### [Aim of the exercise]
Among the entries below, extract exactly the lines that run from the one with "990x1047 pixels. At" through the one with "Viewport: 1440px width, 900px height.", both ends included.

### [Data for this task]
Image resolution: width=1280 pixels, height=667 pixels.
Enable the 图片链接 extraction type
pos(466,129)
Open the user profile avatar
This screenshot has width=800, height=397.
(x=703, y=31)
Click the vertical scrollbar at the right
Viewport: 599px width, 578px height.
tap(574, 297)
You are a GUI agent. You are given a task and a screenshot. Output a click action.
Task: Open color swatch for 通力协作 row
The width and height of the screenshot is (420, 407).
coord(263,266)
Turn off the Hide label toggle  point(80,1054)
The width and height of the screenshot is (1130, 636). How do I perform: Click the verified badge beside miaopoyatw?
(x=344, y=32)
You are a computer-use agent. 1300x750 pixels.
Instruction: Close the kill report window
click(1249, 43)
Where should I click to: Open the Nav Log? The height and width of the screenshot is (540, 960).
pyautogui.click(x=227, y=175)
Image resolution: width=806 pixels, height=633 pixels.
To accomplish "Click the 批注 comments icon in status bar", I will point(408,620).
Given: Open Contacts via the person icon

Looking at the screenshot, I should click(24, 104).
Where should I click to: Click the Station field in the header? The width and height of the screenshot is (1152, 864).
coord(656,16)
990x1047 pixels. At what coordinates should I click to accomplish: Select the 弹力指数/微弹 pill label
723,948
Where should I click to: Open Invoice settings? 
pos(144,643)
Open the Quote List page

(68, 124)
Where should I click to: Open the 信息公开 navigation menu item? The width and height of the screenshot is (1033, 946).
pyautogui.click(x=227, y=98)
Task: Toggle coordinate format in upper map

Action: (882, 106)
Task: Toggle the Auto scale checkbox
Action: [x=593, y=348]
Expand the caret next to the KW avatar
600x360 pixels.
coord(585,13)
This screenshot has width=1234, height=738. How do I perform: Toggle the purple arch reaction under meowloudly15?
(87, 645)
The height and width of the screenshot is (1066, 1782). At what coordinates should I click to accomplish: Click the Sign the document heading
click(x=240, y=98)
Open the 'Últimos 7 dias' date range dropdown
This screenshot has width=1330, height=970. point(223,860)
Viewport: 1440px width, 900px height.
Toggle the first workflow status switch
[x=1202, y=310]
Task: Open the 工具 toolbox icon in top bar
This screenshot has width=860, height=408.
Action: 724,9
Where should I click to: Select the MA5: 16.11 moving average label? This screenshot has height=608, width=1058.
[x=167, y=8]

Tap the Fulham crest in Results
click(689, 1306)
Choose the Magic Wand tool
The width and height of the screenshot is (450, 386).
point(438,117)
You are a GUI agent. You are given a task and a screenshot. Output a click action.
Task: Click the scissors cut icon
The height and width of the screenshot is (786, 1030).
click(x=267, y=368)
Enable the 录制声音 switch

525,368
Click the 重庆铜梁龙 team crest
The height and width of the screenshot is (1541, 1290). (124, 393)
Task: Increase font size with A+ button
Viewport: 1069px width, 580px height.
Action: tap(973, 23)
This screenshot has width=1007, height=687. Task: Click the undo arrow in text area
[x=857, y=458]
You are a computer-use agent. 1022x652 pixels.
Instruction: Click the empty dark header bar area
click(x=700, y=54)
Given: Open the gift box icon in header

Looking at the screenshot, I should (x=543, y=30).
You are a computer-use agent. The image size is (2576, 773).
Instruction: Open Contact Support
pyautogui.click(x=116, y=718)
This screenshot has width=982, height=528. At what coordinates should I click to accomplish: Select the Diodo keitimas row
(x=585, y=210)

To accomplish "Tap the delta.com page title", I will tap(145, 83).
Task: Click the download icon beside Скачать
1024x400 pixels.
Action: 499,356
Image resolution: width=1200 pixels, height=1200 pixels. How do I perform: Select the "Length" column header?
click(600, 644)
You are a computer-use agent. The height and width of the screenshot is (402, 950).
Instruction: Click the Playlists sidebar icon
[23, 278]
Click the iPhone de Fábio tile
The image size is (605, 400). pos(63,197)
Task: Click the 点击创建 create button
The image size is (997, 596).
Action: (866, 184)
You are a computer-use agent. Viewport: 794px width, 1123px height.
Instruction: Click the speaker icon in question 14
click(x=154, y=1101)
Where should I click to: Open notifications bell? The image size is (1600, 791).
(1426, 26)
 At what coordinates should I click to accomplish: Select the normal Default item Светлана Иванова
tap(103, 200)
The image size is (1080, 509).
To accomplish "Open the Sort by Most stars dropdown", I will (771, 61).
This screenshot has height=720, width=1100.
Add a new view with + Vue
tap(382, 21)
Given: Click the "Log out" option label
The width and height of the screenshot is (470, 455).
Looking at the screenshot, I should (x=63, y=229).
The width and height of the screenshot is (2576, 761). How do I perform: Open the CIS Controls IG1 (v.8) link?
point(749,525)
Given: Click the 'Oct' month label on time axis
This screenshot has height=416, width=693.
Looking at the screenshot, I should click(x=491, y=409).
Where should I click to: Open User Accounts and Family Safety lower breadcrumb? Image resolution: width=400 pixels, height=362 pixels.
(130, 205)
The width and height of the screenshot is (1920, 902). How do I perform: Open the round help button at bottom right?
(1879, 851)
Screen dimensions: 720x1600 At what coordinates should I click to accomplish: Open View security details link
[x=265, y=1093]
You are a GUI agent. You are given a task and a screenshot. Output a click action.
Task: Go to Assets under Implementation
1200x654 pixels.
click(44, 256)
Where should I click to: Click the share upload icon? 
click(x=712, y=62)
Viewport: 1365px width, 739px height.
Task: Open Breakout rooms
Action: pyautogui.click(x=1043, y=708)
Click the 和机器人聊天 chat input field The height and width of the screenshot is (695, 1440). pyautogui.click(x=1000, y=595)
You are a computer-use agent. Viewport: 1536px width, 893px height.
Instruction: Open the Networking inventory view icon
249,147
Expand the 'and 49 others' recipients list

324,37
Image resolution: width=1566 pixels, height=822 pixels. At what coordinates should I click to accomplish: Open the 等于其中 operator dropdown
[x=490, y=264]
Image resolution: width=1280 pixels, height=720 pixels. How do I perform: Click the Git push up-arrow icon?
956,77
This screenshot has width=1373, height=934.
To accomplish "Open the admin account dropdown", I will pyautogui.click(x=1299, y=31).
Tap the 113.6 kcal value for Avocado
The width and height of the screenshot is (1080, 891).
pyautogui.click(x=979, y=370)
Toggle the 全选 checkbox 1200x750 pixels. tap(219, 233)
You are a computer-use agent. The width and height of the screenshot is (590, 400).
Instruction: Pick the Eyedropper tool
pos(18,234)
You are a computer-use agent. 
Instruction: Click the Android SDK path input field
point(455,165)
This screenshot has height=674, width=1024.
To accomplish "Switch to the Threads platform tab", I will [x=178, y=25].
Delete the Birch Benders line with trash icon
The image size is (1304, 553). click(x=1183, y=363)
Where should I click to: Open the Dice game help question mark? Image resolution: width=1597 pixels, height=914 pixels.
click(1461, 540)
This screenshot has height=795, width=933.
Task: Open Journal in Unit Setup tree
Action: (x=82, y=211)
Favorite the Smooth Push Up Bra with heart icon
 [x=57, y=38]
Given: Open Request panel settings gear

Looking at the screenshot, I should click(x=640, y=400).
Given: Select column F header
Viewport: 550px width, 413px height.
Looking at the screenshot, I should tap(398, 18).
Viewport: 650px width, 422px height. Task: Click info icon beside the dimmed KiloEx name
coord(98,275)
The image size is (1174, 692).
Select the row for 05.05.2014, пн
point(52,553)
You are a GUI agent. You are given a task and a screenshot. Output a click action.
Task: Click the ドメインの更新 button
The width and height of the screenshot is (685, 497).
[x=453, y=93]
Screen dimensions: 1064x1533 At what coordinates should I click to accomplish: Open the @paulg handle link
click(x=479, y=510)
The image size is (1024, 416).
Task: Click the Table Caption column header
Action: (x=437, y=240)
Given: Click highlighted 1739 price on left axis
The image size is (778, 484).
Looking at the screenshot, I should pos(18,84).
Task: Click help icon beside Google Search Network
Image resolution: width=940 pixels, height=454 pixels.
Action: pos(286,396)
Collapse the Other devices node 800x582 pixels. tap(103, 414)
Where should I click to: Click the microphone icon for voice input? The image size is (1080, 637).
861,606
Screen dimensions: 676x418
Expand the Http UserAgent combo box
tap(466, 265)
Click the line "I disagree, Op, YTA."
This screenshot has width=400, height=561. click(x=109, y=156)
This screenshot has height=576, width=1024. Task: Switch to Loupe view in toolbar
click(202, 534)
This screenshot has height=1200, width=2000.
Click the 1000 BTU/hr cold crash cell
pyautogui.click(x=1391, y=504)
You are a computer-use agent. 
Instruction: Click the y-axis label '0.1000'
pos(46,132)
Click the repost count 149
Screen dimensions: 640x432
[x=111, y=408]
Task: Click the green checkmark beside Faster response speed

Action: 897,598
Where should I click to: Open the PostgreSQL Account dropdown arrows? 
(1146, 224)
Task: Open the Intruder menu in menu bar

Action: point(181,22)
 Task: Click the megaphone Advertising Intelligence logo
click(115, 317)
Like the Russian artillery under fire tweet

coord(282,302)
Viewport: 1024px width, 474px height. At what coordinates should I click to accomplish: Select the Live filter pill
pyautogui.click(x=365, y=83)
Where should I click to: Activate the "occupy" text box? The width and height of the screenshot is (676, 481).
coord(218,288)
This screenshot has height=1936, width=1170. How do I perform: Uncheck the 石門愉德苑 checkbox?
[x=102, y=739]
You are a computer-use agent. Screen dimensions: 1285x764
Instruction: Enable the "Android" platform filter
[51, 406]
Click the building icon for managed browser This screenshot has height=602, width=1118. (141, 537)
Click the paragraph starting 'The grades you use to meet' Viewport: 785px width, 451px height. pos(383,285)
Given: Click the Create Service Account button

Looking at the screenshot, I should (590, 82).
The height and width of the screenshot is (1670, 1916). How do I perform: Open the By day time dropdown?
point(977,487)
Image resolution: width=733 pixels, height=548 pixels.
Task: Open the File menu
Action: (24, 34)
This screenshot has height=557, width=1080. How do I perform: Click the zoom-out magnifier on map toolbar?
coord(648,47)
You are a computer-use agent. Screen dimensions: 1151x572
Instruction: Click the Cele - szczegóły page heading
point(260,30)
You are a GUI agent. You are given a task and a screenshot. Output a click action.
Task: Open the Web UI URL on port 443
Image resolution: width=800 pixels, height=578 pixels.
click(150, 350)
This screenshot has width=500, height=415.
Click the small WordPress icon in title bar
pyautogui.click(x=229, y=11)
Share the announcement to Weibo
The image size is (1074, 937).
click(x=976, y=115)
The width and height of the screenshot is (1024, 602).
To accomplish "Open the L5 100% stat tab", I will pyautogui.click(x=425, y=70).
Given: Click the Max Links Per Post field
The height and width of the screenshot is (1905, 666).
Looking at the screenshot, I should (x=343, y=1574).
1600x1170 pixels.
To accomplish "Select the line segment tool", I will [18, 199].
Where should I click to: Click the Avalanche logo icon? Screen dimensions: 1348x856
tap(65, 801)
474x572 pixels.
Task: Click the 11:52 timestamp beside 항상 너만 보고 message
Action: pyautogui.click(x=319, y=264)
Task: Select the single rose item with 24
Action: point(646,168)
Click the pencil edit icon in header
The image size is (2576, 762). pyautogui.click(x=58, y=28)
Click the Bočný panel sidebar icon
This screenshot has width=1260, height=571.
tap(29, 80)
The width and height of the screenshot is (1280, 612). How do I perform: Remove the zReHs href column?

### [Result]
990x1047 pixels. At what coordinates should I click to accomplish: Select the 弹力指数/微弹 pill label
723,948
Where should I click to: Open Invoice settings? 
pos(144,643)
Open the Quote List page

(68, 124)
Where should I click to: Open the 信息公开 navigation menu item? The width and height of the screenshot is (1033, 946).
pyautogui.click(x=227, y=98)
Task: Toggle coordinate format in upper map

Action: (882, 106)
Task: Toggle the Auto scale checkbox
Action: [x=593, y=348]
Expand the caret next to the KW avatar
600x360 pixels.
coord(585,13)
This screenshot has width=1234, height=738. How do I perform: Toggle the purple arch reaction under meowloudly15?
(87, 645)
The height and width of the screenshot is (1066, 1782). At what coordinates should I click to accomplish: Click the Sign the document heading
click(x=240, y=98)
Open the 'Últimos 7 dias' date range dropdown
This screenshot has width=1330, height=970. point(223,860)
Viewport: 1440px width, 900px height.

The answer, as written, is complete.